SUMMARY AND RECOMMENDATIONS — Early identification of patients with rheumatoid arthritis (RA) and, in particular, of those likely to assume a more rapidly destructive form of disease is important because of the possible benefit from early, aggressive intervention with disease-modifying agents. This realization has prompted the investigation and measurement of numerous biologic “markers” in blood and joint fluids that may serve as indicators of prognosis and the response to therapy. Although some of the markers under consideration are accessible in routine practice, many are in the stage of experimental evaluation and require access to specialized technology and customized reagents. (See 'Introduction' above.)
The main clinically useful biologic markers in patients with RA include rheumatoid factors, anti-cyclic citrullinated peptide (anti-CCP) antibodies, erythrocyte sedimentation rate (ESR), and C-reactive protein (CRP). (See 'Clinically useful markers' above.)
Biologic markers that remain investigational can be considered in four categories (see 'Investigational markers' above):
Immunologic (or serologic) abnormalities
Genetic factors, such as human leukocyte antigen (HLA) class II
The acute-phase response elicited by hepatocytes as part of the inflammatory process, other than CRP or those assessed indirectly by ESR
Macromolecules specific for joint-associated tissues that are released into the circulation or excreted in the urine as part of degenerative and reparative processes
Several immunologic abnormalities, particularly autoantibodies, are associated with the presence of rheumatoid arthritis. Such autoantibodies include antiperinuclear factor, antikeratin antibodies, and anti-Sa, which have all been found to be directed against citrullinated peptides. These antibodies, which are now mainly of historical interest since the development of commercial tests for anti-citrullinated peptide/protein antibodies, may have both diagnostic and prognostic significance. (See 'Autoantibodies' above.)
Other markers of interest include levels of CD154, measures of complement activation, and other autoantibodies, including (see 'Autoantibodies' above and 'Cell surface expression of CD40 ligand' above and 'Complement activation' above):
Anti-p68 (BiP) antibodies, which target a protein that serves as a chaperone in the endoplasmic reticulum and binds to immunoglobulin heavy
Anti-RA33 antibodies, directed against a functional component of the spliceosome and also found in systemic lupus and mixed connective tissue disease
Antineutrophil cytoplasmic antibody (ANCA), usually atypical (non-myeloperoxidase) p-ANCA
Agalactosyl immunoglobulins (Gal 0 IgG), which activate complement by means of a mannose binding protein dependent pathway in vitro
Antibodies to alpha-enolase
Antibodies to glucose phosphate isomerase
Antibodies to ferritin
Antibodies to peptidyl-arginine deiminase 4 (PADI4)
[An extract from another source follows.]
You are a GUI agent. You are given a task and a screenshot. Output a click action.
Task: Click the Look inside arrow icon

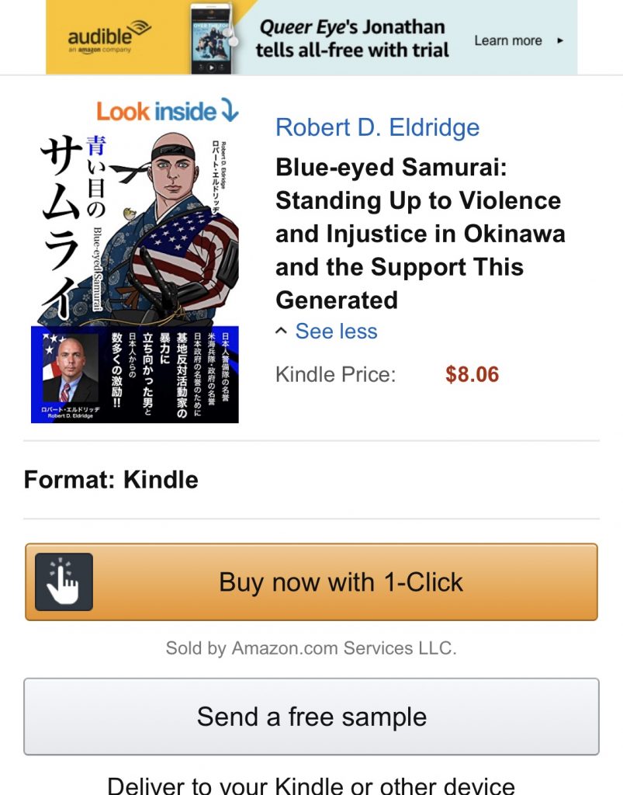coord(230,109)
Genetic factors that may influence the severity of RA include the shared epitope, matrix metalloproteinase genotype, interleukin (IL)-10 promoter genotype, and sulphoxidation status. (See 'Genetic factors' above and "Biologic markers in the diagnosis and assessment of rheumatoid arthritis", section on 'Genetic factors'.)
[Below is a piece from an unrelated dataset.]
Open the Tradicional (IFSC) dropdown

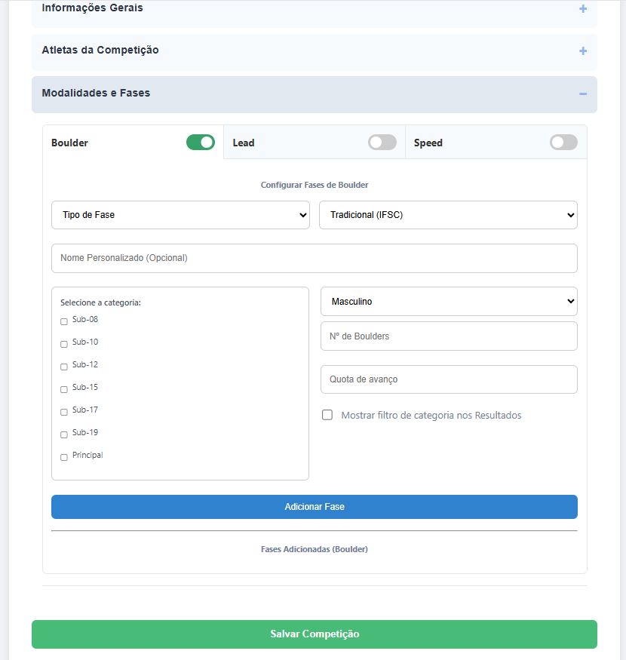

Markers of the acute phase response, such as CRP, the ESR, and IL-6, have been evaluated as markers of disease activity in RA. (See 'Acute phase response' above.)
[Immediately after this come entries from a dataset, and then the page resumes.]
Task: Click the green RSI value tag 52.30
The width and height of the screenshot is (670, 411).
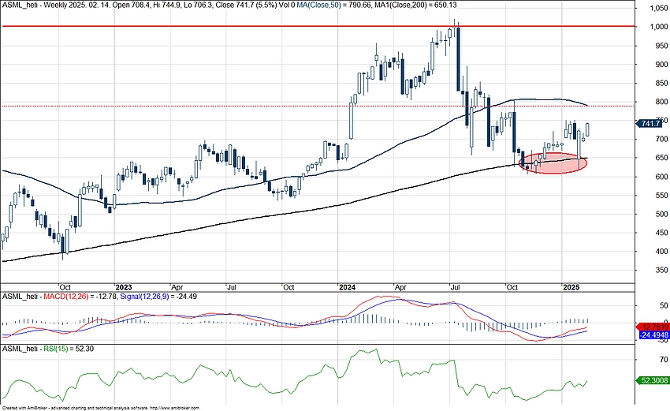Action: (653, 379)

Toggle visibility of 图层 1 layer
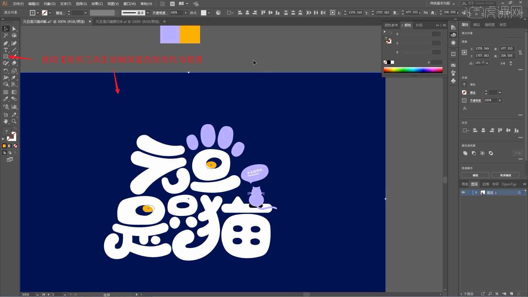tap(463, 192)
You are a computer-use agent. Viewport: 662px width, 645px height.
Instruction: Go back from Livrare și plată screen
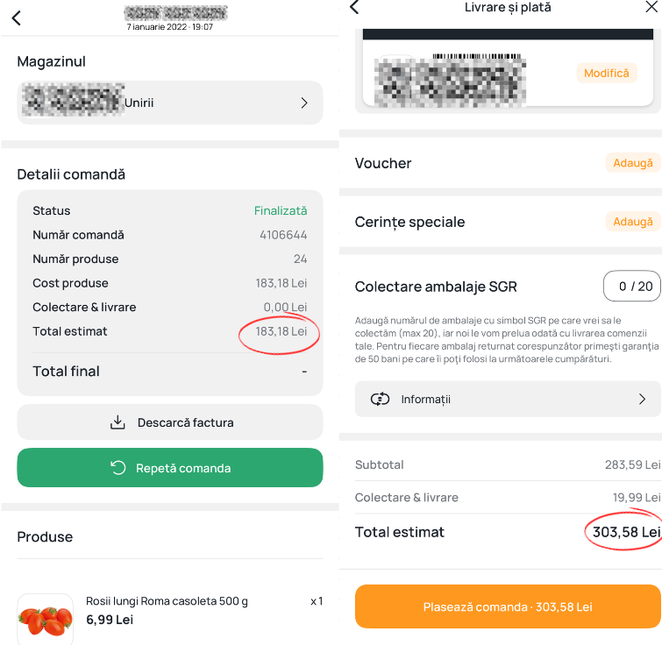[x=354, y=7]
A number of experimental biochemical markers of joint damage have been described in RA. These molecules may be synthetic or degradative, their presence in body fluids arising as a consequence of metabolism of the tissue of origin. They are predominantly derived from a single tissue such as cartilage, bone, or synovium and can be detected principally by immunoassay of joint fluid, serum, or urine. (See 'Tissue-specific markers' above.)